A new report by Alfresco, Digital Transformation: disrupt or be disrupted, casts an interesting light on the state of Digital Transformation at enterprises in the United States and the United Kingdom. Namely, that most IT stakeholder respondents believe organizations are taking too long to implement digital transformation initiatives, leaving the majority of small and medium sized companies at risk of being the disrupted, not the disruptor. In fact:
- 87% of respondents said their business results would be impacted by a technically advanced competitor
- And, 59% of IT stakeholders in companies with more than 5,000 employees say they are more likely to disrupt compared to 48% of those working in companies with 1,000 to 5,000 employees and 39% of those with less than 1,000 employees.

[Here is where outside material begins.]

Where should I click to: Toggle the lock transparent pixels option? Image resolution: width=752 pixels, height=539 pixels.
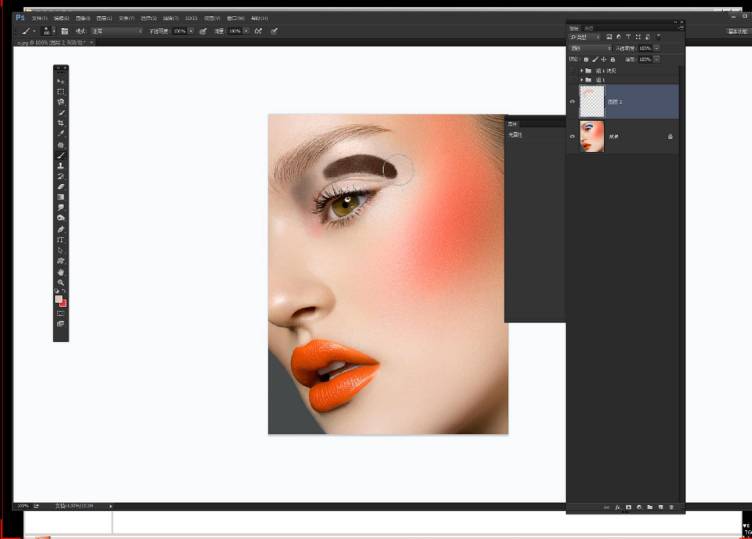pyautogui.click(x=586, y=59)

The survey, which includes responses from over 300 IT executive across the US and the UK, was developed to uncover why some companies are adapting quickly to the digital world and others are facing immense challenges that leave them vulnerable to innovative and adaptive disruptors. More specifically, the survey looked at the challenges companies are facing in relation to digital transformation strategies, the industries that are facing the greatest challenges and the steps successful companies are taking to stay in the game and change how they approach business.
Overall, the report has made it clear that it isn’t just about technology and operating in a digital world, rather any digital transformation strategy has to clearly outline how the intended initiatives impact the work employees do and the way in which they view the company where they work. Leaving human resources out of the digital transformation does a disservice to employees and perpetuates an environment in which the status quo remains unchanged.
An overwhelming majority of respondents, 78%, believe that the human element is the most difficult part of the transformation, meaning culture, organizational structure, etc, and for good reason. While there was ample evidence to support this, each company will have to take a deeper dive into their own structures to see how to best support employees while implementing a digital transformation.
As a technology executive or as a tech employee in the midst of a digital transformation, it can be daunting to think about being disrupted instead of being the disruptor. However, as we’ve seen from this report and others, if you pay attention to the human element and apply change management practices that can clearly outline how the intended changes benefit each employee and make roles easier and more productive, you only have to worry about selecting the right technology.